Enfio o bilhete de comboio entre as páginas do livro de Murakami e perco-me na paisagem que escorre lá fora, como aguarelas frescas numa tela inclinada. Algures nessa tela de vidro perdura uma recordação longínqua. A de quatro jovens aguedenses que um dia se enfiaram num comboio rumo a Viana do castelo, impelidos por desejo de aventura e descoberta.

Tinham ouvido falar num velho mosteiro com paredes de granito, escondido no meio do mato, cujas ruínas estavam repletas de lendas sobre assombrações e actos macabros.
Histórias seculares de monges que violavam freiras e que, nove meses depois, enterravam o fruto do crime nas traseiras. Em certas noites sem vento – dizia-se – ainda era possível ouvir o choro dos bebés, como que um eco eterno que ainda colidia nos blocos de pedra, rancoroso por em tão terna idade ter sido silenciado para sempre.
Constava-se também que os espíritos dos monges e das freiras habitavam o local, fria presença conservada por dois dos mais perpétuos sentimentos: o remorso e a vingança.
E relatos de túneis secretos que ligavam o mosteiro ao convento – que anos mais tarde eu veria desmistificados por um arqueólogo companheiro de inúmeras reportagens, que me garantia tratar-se de um mito perpetuado um pouco por todo o país, fomentado pelo “eterno interesse pelo profano no imaginário popular”.
E claro, os famigerados rituais satânicos que lá eram celebrados, tendo todo esse misticismo como palco.

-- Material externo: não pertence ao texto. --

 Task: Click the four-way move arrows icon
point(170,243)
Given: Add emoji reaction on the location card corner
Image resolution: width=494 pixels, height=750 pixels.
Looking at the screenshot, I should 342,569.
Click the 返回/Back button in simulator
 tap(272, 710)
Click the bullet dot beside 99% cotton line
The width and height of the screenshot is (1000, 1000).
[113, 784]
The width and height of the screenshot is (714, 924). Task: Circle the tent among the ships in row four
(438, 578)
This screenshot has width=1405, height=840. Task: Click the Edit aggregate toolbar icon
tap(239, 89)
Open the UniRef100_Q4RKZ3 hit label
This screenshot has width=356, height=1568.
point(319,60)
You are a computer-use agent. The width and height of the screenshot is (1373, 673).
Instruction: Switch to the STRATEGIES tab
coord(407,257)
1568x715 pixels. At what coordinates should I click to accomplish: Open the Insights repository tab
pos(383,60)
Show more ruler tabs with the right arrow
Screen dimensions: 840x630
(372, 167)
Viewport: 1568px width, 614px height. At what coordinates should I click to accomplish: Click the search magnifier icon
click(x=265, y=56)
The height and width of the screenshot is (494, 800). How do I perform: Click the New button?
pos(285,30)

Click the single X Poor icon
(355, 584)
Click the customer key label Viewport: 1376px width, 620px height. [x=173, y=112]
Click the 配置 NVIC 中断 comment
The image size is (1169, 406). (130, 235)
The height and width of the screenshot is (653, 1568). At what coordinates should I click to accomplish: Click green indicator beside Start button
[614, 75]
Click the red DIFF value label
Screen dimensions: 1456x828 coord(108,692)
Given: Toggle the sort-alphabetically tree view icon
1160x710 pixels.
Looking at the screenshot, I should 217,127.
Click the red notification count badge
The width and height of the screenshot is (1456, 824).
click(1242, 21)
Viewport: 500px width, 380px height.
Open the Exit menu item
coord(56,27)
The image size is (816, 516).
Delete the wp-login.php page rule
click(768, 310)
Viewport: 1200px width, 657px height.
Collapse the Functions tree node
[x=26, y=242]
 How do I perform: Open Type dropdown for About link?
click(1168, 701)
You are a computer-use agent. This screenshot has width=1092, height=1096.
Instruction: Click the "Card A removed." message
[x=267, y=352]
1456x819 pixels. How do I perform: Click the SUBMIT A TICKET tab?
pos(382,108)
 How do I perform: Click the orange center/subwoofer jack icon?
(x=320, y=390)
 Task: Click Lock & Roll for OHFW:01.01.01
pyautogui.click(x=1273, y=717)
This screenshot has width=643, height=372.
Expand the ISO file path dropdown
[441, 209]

Os jovens passaram uma noite de tempestade perdidos no monte de Santa Luzia, com os relâmpagos como única lanterna e a impulsividade como único mapa. Tropeçaram em galhos nocturnos, sentiram o piar sombrio das corujas nas suas nucas, até atravessaram um campo de tiro do exército, de mansinho para não alertar o sentinela que se aquecia com uma fogueira na guarita. Amanheceu sem que conseguissem encontrar o mosteiro. A dificuldade adensou-lhe o misticismo e aguçou-lhes o apetite. Gerou-se uma espécie de pacto tácito. Voltariam a tentar, um dia.

A reminiscência deve ter durado algum tempo, o vidro estava embaciado. A última vez que fiz esta viagem de comboio foi há 15 anos – pensei. Metade de uma vida! Quantos sonhos de juventude são perpetuados pela idade adulta? Será um erro fazê-lo? Ou será um erro enterrá-los precocemente, arriscando ouvir o seu choro distante nas noites mais silenciosas?

Mais tarde, sentado num dos túmulos de mármore do mosteiro, acompanhando as suas inscrições em latim com os dedos e aquele ambiente deliciosamente sombrio com os outros quatro sentidos, a resposta sussurrou-me que eu não precisava dela, pois sempre a conhecera ao longo da vida. E sempre a conheceria. Concordei, despedi-me dela e fui explorar o resto das ruínas com um sorriso de criança entusiasmada nos lábios.